Wilhelm Furtwängler - Symphonic Piano Concerto - Daniel Barenboim, Zubin Mehta, LAPhil (1971)

A lo-fi LP rip is on -- where else -- YouTube...






I don't think the uploader (or whomever) ripped the vinyl had the best equipment (know-how) -- it sounds pretty lo-fi.

Surprised that with that "celebrity" cast -- LA Phil/Mehta/Barenboim -- it has never been reissued on LP or CD. I can find almost zip info on the orig. live LP release.


----------



## 13hm13

13hm13 said:


> Wilhelm Furtwängler - Symphonic Piano Concerto - Daniel Barenboim, Zubin Mehta, LAPhil (1971)
> 
> Surprised that with that "celebrity" cast -- LA Phil/Mehta/Barenboim -- it has never been reissued on LP or CD. .

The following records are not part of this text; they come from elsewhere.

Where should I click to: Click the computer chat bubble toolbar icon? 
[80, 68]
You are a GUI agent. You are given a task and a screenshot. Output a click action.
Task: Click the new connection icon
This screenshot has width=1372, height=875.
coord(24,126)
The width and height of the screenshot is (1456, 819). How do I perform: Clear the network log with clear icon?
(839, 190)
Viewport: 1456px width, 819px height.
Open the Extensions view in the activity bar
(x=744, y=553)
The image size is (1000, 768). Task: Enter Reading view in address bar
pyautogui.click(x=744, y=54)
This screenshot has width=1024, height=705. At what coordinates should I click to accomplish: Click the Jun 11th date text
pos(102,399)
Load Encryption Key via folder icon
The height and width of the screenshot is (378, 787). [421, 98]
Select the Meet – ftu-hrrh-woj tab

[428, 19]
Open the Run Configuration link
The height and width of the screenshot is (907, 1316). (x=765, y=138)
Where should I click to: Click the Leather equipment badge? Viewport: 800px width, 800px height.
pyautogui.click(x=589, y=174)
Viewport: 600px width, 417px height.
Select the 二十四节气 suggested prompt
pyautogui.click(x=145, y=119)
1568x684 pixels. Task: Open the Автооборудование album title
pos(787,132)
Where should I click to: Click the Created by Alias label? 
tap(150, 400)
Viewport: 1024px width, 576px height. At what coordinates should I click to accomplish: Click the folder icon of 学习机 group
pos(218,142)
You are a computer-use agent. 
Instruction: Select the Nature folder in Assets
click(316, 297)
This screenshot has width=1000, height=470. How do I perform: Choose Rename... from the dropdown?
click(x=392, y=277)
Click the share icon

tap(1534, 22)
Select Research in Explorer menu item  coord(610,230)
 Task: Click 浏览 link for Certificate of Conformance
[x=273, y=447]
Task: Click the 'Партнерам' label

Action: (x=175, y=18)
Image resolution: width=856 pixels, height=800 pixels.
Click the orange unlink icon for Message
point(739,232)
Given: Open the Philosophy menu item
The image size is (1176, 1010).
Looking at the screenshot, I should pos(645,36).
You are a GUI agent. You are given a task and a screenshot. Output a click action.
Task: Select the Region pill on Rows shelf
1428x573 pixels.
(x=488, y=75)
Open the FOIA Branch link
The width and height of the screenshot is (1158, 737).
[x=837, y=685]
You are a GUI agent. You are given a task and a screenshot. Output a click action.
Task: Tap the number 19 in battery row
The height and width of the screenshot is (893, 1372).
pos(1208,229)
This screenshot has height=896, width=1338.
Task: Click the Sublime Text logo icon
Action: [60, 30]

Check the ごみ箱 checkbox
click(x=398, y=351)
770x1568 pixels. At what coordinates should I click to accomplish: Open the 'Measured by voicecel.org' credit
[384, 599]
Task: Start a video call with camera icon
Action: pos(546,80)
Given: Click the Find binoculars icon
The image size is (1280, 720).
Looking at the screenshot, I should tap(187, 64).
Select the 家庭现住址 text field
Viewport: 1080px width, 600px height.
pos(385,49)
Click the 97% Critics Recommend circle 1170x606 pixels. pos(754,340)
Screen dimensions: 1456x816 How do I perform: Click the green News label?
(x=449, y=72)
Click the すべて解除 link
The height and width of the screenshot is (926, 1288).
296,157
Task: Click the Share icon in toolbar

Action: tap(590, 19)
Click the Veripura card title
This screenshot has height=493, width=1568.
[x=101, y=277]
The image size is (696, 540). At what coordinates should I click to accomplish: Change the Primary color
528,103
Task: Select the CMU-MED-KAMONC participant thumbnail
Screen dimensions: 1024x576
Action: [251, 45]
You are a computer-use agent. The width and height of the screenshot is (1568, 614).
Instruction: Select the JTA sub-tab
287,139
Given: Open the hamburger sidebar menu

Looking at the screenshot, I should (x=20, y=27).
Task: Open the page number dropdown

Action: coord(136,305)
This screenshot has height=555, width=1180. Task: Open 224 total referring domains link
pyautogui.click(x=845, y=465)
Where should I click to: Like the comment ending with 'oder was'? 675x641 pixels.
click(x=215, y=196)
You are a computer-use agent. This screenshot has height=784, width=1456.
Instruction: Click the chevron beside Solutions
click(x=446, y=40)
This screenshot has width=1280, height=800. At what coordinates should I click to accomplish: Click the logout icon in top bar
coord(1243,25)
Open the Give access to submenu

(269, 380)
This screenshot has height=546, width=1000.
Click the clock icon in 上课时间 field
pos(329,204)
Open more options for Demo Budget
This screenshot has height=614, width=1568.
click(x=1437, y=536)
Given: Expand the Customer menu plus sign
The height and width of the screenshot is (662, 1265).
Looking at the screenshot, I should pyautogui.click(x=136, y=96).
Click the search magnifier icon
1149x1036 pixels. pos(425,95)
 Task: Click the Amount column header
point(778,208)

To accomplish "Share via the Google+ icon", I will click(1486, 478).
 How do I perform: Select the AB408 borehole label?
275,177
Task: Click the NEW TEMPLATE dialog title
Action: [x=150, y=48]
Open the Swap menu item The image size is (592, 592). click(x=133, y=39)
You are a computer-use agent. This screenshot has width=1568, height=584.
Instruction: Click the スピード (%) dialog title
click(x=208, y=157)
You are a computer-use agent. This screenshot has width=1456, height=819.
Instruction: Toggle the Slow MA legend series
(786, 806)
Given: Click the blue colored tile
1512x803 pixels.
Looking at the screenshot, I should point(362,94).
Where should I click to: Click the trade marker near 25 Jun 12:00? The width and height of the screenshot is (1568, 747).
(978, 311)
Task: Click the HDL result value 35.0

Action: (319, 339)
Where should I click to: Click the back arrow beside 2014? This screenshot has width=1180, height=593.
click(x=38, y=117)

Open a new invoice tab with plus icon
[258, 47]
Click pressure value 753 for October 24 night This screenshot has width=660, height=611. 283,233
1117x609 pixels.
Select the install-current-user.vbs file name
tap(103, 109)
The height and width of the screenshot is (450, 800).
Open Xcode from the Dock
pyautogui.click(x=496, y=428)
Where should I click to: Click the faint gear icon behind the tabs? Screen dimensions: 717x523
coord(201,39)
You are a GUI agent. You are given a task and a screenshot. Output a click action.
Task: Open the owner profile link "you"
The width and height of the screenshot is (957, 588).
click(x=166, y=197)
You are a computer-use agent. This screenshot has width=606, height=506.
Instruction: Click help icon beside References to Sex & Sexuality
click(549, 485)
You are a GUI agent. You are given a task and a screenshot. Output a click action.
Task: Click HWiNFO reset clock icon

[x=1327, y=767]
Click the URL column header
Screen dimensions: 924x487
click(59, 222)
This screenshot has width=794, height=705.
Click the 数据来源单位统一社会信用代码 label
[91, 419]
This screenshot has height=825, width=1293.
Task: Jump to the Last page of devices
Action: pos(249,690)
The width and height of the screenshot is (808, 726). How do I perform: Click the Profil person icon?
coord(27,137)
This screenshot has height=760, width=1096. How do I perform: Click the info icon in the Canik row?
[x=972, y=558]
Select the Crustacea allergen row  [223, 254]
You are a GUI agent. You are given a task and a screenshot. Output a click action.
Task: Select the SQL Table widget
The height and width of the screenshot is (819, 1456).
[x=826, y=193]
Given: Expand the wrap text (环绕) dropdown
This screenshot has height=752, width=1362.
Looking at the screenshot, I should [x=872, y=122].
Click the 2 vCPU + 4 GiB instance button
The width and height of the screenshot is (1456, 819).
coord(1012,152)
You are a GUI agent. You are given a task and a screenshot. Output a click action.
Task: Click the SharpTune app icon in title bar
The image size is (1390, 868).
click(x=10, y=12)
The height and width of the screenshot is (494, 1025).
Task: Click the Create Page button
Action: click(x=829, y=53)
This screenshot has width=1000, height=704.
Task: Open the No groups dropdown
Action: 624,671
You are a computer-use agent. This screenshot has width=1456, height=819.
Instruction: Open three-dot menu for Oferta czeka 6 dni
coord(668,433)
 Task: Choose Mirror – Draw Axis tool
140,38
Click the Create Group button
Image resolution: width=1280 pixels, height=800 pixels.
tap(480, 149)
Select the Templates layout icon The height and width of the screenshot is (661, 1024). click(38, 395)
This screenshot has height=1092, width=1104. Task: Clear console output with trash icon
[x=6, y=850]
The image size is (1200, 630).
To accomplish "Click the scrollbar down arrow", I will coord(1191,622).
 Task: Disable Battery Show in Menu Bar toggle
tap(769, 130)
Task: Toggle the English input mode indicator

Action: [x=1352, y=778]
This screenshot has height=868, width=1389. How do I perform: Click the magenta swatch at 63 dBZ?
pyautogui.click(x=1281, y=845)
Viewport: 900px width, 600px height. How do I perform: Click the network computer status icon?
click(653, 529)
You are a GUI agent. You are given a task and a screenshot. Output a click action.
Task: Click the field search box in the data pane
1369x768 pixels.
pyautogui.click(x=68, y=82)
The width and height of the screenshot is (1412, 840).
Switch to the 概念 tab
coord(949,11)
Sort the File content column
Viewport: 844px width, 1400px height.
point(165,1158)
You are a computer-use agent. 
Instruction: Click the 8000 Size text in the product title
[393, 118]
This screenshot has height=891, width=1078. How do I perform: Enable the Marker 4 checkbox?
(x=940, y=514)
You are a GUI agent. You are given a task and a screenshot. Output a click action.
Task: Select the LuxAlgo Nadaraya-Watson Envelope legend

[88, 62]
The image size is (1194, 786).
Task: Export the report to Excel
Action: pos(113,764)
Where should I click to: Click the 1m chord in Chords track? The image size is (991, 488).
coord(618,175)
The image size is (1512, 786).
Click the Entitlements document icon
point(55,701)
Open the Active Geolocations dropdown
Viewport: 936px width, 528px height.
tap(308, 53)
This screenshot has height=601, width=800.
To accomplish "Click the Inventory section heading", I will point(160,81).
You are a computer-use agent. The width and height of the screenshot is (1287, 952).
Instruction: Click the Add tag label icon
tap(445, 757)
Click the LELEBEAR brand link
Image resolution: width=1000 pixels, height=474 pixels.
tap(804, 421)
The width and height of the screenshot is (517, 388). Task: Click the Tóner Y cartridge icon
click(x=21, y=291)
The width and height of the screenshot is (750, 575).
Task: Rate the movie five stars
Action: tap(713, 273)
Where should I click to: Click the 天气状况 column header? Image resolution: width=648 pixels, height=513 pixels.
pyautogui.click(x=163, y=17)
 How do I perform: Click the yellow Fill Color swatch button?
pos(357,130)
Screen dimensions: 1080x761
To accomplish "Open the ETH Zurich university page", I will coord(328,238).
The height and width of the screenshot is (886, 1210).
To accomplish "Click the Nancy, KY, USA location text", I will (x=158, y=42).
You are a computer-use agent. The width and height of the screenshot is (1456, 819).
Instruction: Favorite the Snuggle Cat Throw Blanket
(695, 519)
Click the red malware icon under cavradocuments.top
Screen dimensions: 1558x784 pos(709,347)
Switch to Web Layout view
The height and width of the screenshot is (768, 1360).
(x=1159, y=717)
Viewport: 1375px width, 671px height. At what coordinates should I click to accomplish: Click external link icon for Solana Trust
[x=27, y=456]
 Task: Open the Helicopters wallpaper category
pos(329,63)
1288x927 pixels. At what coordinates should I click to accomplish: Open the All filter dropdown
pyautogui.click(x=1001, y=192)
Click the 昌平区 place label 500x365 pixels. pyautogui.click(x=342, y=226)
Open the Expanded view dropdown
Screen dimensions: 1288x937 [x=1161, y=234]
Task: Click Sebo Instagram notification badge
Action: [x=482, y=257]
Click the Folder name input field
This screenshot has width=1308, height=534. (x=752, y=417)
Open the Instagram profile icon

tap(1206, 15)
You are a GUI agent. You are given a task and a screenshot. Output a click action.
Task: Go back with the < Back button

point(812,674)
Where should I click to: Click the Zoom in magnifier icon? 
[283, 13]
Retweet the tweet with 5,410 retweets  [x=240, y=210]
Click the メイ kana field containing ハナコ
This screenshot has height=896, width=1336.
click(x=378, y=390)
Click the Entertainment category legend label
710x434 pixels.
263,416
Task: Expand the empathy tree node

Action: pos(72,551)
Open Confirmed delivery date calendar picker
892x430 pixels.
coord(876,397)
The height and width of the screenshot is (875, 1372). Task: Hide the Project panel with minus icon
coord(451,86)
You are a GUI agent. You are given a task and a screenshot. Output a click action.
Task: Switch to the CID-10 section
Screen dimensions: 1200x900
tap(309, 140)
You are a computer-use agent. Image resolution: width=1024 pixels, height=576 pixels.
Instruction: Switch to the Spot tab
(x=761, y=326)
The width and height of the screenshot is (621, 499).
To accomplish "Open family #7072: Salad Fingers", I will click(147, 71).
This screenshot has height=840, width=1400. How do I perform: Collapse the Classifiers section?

Digging on Wiki (and after listening to the WHOLE concerto), I can kinda see why there are lack of performances/recordings:
"Furtwängler's Symphonic Concerto received mixed reviews, and has, *as a very difficult piece for both pianists and orchestras, rarely been performed in public*."


----------



## Merl

I don't mind some of Furtwangler's Beethoven but the sound is pretty poor, even on the better recordings. I find that hard to get past (see also Toscanini's recordings).


----------



## 13hm13

Merl said:


> I don't mind some of Furtwangler's Beethoven but the sound is pretty poor, even on the better recordings. I find that hard to get past (see also Toscanini's recordings).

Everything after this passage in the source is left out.